*** Opening of Dataset records ***

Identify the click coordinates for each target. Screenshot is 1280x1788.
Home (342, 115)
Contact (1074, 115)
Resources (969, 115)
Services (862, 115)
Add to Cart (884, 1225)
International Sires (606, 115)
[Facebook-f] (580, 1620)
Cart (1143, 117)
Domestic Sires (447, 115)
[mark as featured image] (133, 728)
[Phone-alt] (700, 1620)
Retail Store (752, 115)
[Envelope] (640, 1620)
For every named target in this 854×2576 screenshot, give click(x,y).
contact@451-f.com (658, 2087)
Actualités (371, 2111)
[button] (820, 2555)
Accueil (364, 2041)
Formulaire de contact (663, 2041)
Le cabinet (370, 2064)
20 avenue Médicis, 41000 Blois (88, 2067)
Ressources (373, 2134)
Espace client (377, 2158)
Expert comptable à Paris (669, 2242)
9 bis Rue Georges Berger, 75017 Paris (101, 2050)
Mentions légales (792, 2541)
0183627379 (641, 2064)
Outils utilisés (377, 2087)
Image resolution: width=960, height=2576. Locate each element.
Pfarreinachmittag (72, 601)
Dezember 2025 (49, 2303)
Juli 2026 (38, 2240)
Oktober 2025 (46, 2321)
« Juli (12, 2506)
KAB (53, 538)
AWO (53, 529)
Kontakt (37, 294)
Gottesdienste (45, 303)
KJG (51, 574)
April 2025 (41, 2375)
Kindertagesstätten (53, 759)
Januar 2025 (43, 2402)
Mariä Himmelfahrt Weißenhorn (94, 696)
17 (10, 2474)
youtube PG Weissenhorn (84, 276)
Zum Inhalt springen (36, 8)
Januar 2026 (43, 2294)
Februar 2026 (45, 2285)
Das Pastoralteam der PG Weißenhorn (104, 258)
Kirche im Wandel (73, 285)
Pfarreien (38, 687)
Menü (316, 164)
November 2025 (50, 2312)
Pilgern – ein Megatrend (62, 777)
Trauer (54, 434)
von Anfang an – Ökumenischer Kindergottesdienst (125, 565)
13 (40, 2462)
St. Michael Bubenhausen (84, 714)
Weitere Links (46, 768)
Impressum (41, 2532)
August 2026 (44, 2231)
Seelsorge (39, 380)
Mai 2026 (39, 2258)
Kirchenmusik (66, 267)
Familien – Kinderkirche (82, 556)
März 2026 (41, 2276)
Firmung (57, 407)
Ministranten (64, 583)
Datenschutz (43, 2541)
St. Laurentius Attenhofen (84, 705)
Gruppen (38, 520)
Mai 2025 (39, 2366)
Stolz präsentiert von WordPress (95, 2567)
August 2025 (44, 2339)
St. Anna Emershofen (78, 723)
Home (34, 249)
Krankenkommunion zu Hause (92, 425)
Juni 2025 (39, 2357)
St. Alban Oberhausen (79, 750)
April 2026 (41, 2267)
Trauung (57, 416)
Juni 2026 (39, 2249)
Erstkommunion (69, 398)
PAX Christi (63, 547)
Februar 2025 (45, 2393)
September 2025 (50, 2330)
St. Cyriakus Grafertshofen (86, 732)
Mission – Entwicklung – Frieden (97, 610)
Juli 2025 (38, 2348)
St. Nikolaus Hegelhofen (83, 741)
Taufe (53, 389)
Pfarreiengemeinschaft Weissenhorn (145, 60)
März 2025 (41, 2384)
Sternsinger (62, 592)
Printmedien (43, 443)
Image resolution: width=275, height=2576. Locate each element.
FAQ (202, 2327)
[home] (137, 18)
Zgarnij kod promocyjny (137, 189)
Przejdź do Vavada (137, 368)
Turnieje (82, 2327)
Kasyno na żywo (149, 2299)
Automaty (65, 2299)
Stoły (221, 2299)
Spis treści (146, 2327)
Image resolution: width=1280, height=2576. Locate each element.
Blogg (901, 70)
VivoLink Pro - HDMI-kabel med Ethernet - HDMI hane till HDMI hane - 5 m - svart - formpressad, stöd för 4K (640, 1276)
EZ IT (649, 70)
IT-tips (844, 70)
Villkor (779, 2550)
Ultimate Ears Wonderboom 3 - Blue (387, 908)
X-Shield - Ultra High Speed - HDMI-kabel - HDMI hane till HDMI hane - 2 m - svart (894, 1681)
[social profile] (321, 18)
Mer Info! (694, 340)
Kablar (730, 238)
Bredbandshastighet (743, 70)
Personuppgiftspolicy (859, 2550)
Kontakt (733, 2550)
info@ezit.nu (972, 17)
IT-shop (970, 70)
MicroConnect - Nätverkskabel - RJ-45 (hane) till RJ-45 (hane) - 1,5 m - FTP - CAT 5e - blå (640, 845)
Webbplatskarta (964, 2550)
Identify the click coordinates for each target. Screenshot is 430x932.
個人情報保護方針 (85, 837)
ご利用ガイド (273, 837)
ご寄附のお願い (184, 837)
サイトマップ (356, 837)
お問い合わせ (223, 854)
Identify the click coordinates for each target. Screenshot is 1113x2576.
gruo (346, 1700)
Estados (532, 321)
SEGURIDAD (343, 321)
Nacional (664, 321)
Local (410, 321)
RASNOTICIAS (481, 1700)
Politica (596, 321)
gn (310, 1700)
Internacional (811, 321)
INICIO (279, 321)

*** Close of Dataset records ***

Your task: Show all lines above holding the word "Weissenhorn".

Task answer:
youtube PG Weissenhorn (84, 276)
Pfarreiengemeinschaft Weissenhorn (145, 60)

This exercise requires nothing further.